São Paulo, sábado, 13 de dezembro de 1997
Texto Anterior | Próximo Texto | Índice

80, 60 e 30

WALTER CENEVIVA

O fim próximo de 97 inspira a referência a três eventos brasileiros da história político-jurídica deste século, ocorridos em anos de final 7, sendo um bom e dois maus. Em 1917 entrou em vigor, quando, afinal foram revogadas as Ordenações portuguesas, o Código Civil. Em 1937 foi editada a chamada "Polaca", Constituição imposta por Getúlio Vargas, e, em 1967, a Constituição democrática de 1946 foi adaptada ao gosto da ditadura.
Caminhando no sentido oposto ao do tempo, começo com os 30 anos da carta de 67, um dos eventos maus. Nasceu da preocupação, dos chefes de 1964, de dar, aos atos de força, um "jeito" de legalidade. A partir de maio de 1964, as emendas 7 a 21 foram expedidas, mudando a Carta de 1946, como se fossem atos livremente debatidos pela Câmara e pelo Senado. Isso não bastou. Com o Ato Institucional nº 4, o marechal Castelo Branco, ajudado pelo jurista Carlos Medeiros Silva, convocou o Congresso para aprovar seu projeto da Constituição de 67.
Também não bastou. Trinta e três meses depois, a junta militar, com poderes absolutos oriundos do Ato Institucional nº 5, fez divulgar, como se fosse uma emenda, a Constituição de 1969, publicada em outubro daquele ano, alterada mais de 20 vezes ao sabor da dominação do país.

Seção de dados:
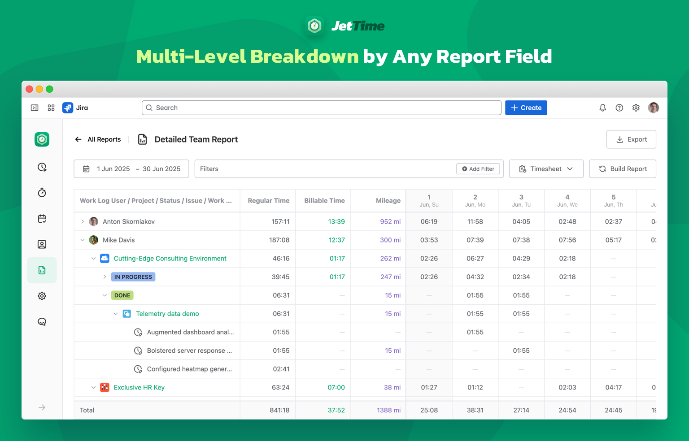Open the Timesheet view dropdown
The width and height of the screenshot is (689, 441).
point(546,169)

Lista de exercícios:
a – Segundo o trecho da página, qual jurista ajudou o marechal Castelo Branco a convocar o Congresso para aprovar a Constituição de 67?
b – Reproduza do trecho da página a passagem começando em "Também não bastou." e seguindo até "dominação do país.".

Resultados em ordem:
a – O jurista Carlos Medeiros Silva.

b –
Também não bastou. Trinta e três meses depois, a junta militar, com poderes absolutos oriundos do Ato Institucional nº 5, fez divulgar, como se fosse uma emenda, a Constituição de 1969, publicada em outubro daquele ano, alterada mais de 20 vezes ao sabor da dominação do país.